RECORDED DATA:
··········

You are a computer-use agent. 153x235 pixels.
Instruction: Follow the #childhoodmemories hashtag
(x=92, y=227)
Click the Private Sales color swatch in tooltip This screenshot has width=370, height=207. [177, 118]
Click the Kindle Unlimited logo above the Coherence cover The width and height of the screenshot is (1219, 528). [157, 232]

··········

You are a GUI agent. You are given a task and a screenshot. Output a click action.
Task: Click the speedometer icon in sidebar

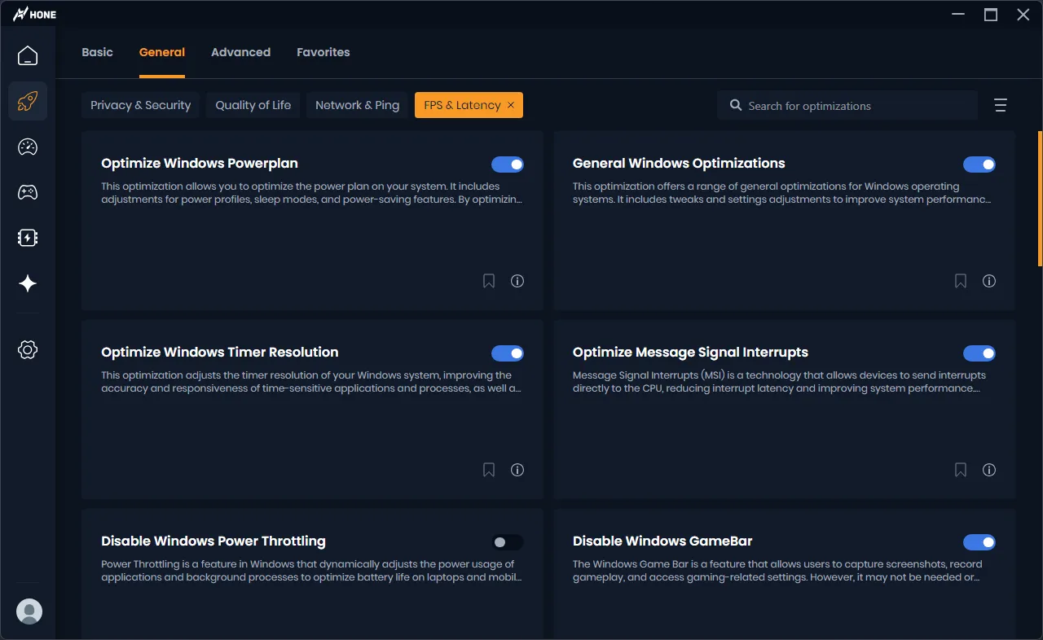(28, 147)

··········

YOUR ASSIGNMENT:
Repeat, character for character, the lines of the material above from the line with "Instruction: Follow the" through the line with "Click the Kindle".

RESPONSE FOR THIS EXERCISE:
Instruction: Follow the #childhoodmemories hashtag
(x=92, y=227)
Click the Private Sales color swatch in tooltip This screenshot has width=370, height=207. [177, 118]
Click the Kindle Unlimited logo above the Coherence cover The width and height of the screenshot is (1219, 528). [157, 232]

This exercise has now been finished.